Standing wave is a wave that remains in a constant position. It is caused by two waves of the same frequency, wavelength and amplitude, travelling in opposite directions. The effect is a series of nodes (total destructive interference) and anti-nodes (total constructive interference) at fixed points along the line. Where the waves meet each other (in the middle) at [mathjax]\dfrac{\lambda}{2}[/mathjax], there is a node. Note that by definition, because the starting ([mathjax]0[/mathjax]) and ending points ([mathjax]n\lambda[/mathjax]) are fixed, they are also nodes. On either side of the middle, at [mathjax]\dfrac{\lambda}{4}[/mathjax] and [mathjax]\dfrac{3\lambda}{4}[/mathjax], there are anti-nodes.

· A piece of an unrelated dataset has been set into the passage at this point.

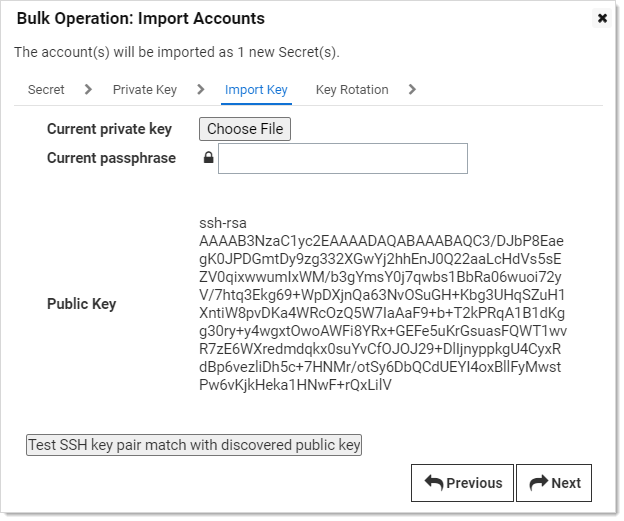Click the chevron after Private Key step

Because the start and end points of a string are fixed and thus nodes, standing waves must be periodic at these nodes. Note there are essentially infinitely small division of waves that are periodic at the start and end nodes. The wavelength from the start and end node is the fundamental frequency, which is the lowest frequency [and since velocity is constant in any medium see  [mathjax]f\propto \dfrac{1}{\lambda}[/mathjax], the longest wavelength]. The waves that are periodic at the fundamental frequency is known as resonance frequencies, which are frequencies that are an integer multiple of a fundamental frequency. So this would include 2f, 3f, 4f, etc.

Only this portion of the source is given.